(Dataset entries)

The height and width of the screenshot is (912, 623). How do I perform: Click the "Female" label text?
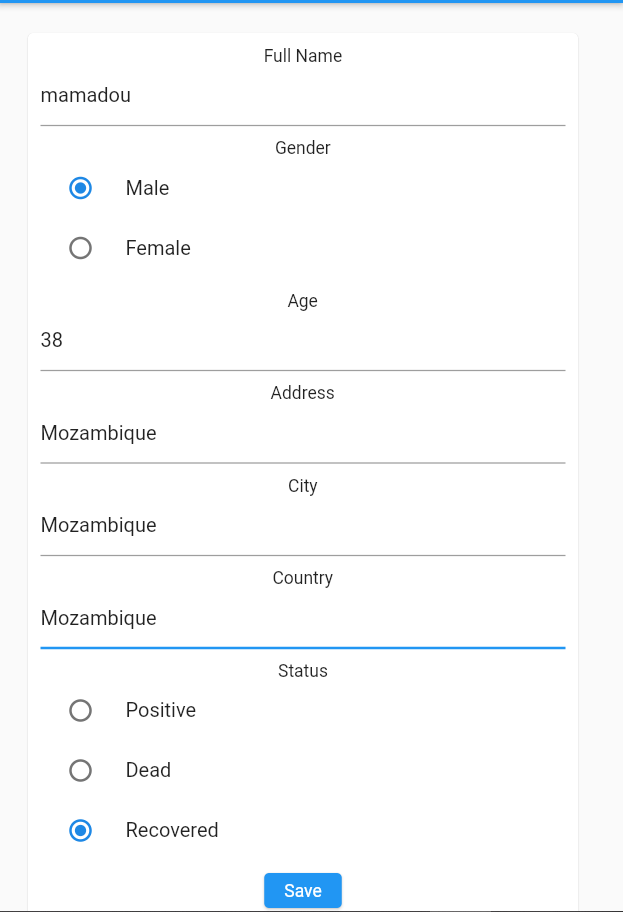(x=158, y=248)
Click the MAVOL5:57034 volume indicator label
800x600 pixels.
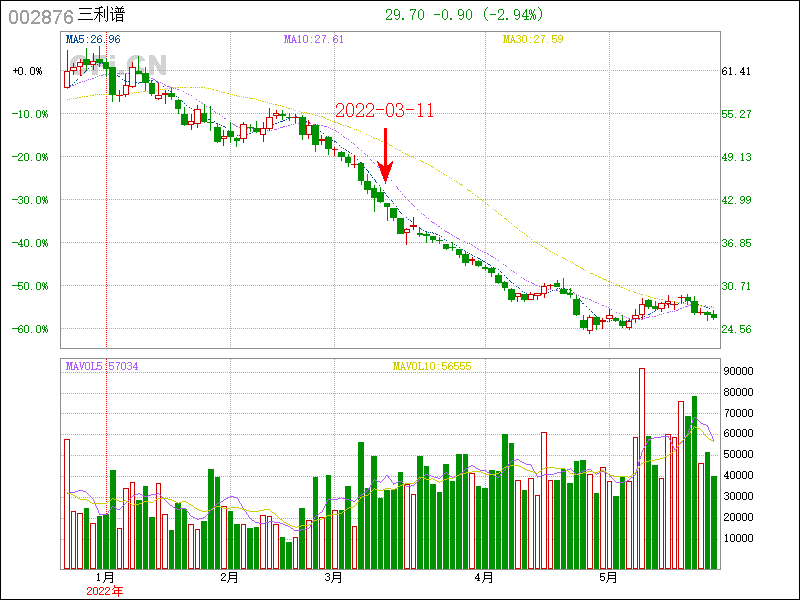coord(102,367)
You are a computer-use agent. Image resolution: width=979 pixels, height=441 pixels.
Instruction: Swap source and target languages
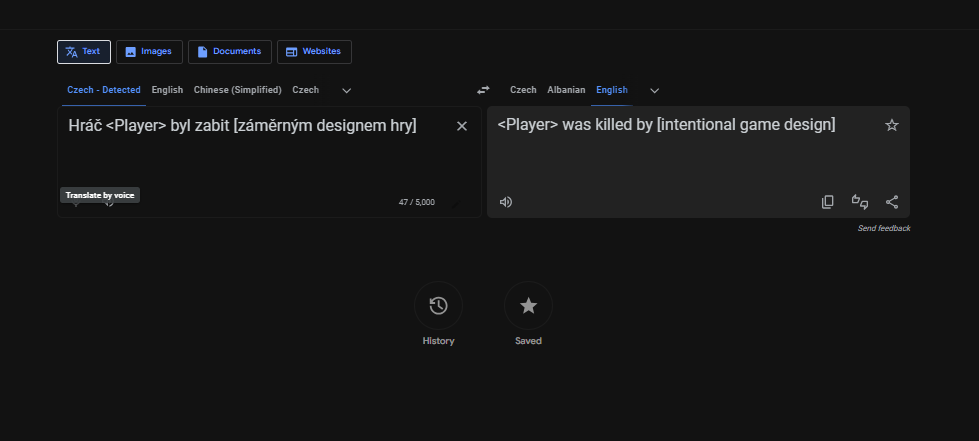click(x=483, y=90)
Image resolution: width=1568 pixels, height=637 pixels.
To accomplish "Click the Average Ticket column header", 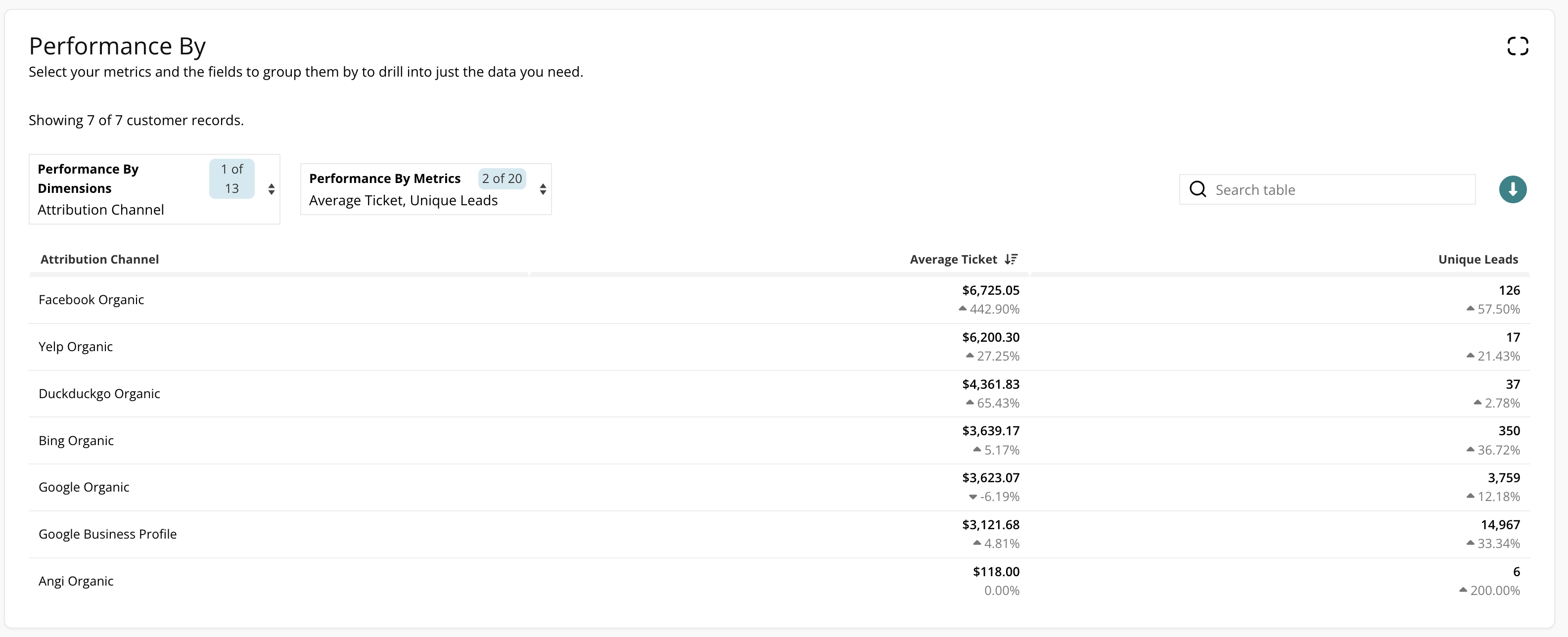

→ Given problem
Return every line of the items word for word, leaving out the pictures.

→ Response to the task
The height and width of the screenshot is (912, 623). How do I perform: Click the "Female" label text?
(x=158, y=248)
Click the MAVOL5:57034 volume indicator label
800x600 pixels.
coord(102,367)
You are a computer-use agent. Image resolution: width=979 pixels, height=441 pixels.
Instruction: Swap source and target languages
click(x=483, y=90)
Image resolution: width=1568 pixels, height=637 pixels.
To accomplish "Click the Average Ticket column header", 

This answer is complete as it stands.